Instructions to follow: Only one stretch of the data below is wanted: the lines from the one with "This screenshot has height=474, width=624." through the one with "Click the GP marker on the map", repeated exactly.

Given records:
▬▬▬▬▬▬

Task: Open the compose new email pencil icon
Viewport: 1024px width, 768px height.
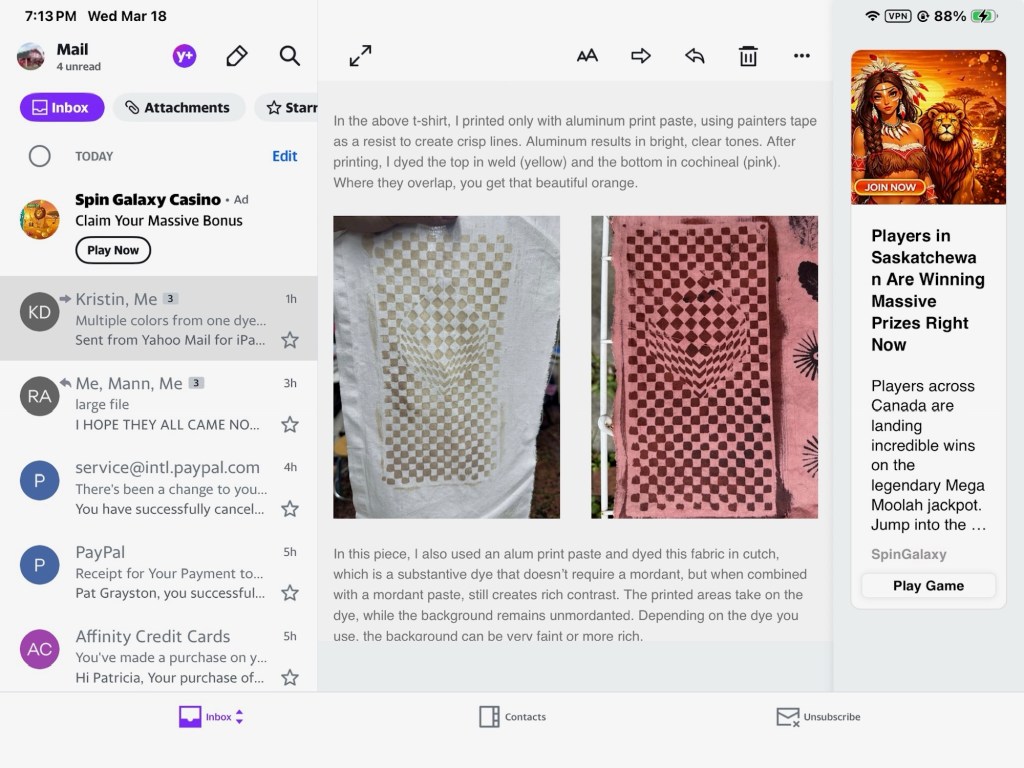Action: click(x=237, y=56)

▬▬▬▬▬▬

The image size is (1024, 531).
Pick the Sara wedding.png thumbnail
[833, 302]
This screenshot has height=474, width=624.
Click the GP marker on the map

▬▬▬▬▬▬

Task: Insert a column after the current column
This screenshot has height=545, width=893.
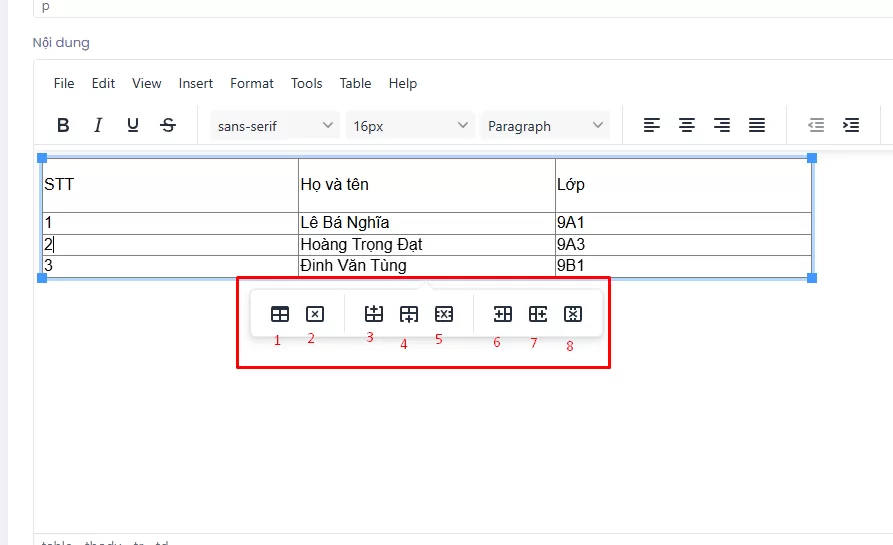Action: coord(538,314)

▬▬▬▬▬▬

Result for this exercise:
This screenshot has height=474, width=624.
Click the GP marker on the map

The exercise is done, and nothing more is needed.